Abstract 25P
Background
KRAS is the most frequent targetable oncogene in non-small cell lung cancer (NSCLC). Recently, novel KRAS inhibitor have been clinically developed for treatment of KRAS G12C-mutated NSCLC patients. However, it is difficult to achieve complete remission of tumor. Therefore, the optimal combined therapeutic intervention with KRAS G12C inhibitors has a potentially crucial role in the clinical outcomes of patients. In this study, we focused on the mechanisms underlying adaptive resistance to KRAS G12C inhibitors and therapeutic strategies required to overcome them.
Methods
We used KRAS G12C-mutated NSCLC cell lines to evaluate the adaptive response to KRAS G12C inhibitors in vitro and in vivo. We also investigated the correlation between AXL expression in pre-treated tumors and clinical outcomes with sotorasib for KRAS G12C-mutated NSCLC patients.
Results
We reveal that AXL signaling was caused to the adaptive resistance to KRAS G12C inhibitors in KRAS-G12C mutated NSCLC, activation of which was induced by GAS6 production via transcriptional coactivator YAP. AXL inhibition reduced the viability of AXL-overexpressing KRAS G12C-mutated lung cancer cells by enhancing KRAS G12C inhibition-induced apoptosis. In xenograft models of AXL-overexpressing KRAS G12C-mutated lung cancer treated with KRAS G12C inhibitors, initial combination therapy with AXL inhibitor markedly regressed tumors and delayed tumor regrowth compared with KRAS G12C inhibitor alone or the combination after acquired resistance to KRAS G12C inhibitor. AXL was highly expressed in clinical specimens of KRAS G12C-mutated lung cancers and its high expression was associated with a low response rate to sotorasib.
Conclusions
These results indicated pivotal roles for AXL activation and its inhibition in the intrinsic resistance to KRAS G12C inhibitor.
Clinical trial identification
Editorial acknowledgement
Legal entity responsible for the study
The authors.
Funding
Has not received any funding.
Disclosure
T. Yamada: Financial Interests, Personal, Funding: Janssen Pharmaceutical K.K., Ono Pharmaceutical Company Limited, AstraZeneca, Takeda Pharmaceutical Company Limited; Financial Interests, Personal, Invited Speaker: Eli Lilly. K. Kunimasa: Financial Interests, Personal, Invited Speaker: AstraZeneca, Chugai pharmaceutical, Nippon Boehringer Ingelheim, Eli Lilly Japan, Roche Diagnostics, Daiichi Sankyo, Novartis, Pfizer, Merk, Bristol Myers Squibb, Nippon Kayaku; Financial Interests, Institutional, Funding: Taiho Pharmaceutical Co., LTD., AbbVie.

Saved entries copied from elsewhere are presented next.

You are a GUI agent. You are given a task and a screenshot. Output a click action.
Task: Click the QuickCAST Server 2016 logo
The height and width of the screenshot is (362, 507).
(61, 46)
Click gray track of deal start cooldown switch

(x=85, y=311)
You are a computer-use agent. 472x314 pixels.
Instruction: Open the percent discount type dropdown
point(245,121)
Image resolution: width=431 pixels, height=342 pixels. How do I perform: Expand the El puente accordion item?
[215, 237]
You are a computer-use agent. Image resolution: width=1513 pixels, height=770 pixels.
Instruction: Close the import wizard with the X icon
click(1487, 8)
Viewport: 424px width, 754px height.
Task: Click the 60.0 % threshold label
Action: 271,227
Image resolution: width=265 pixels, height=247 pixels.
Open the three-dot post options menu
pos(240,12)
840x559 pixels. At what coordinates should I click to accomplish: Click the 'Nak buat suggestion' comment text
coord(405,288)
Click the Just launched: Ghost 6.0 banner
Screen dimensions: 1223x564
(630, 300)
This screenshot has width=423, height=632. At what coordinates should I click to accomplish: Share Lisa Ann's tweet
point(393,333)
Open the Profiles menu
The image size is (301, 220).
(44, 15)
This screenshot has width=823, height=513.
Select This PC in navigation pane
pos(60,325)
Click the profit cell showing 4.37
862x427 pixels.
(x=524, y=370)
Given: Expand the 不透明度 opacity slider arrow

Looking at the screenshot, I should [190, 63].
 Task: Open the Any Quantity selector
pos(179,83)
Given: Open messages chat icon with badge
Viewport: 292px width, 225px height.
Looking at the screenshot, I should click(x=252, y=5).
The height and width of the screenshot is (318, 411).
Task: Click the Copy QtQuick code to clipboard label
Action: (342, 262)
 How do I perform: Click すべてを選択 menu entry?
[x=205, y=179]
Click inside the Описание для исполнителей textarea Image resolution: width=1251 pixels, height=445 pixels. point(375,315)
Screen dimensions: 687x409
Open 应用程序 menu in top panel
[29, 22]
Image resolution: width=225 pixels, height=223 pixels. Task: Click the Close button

S. Watanabe: Financial Interests, Personal, Invited Speaker: AstraZeneca, Chugai Pharmaceutical. K. Takayama: Financial Interests, Personal, Funding: Chugai-Roche; Financial Interests, Personal, Funding, Invited speaker: Ono Pharmaceutical; Financial Interests, Personal, Invited Speaker: AstraZeneca, MSD, Eli Lilly, Boehringer Ingelheim, Daiichi Sankyo. All other authors have declared no conflicts of interest.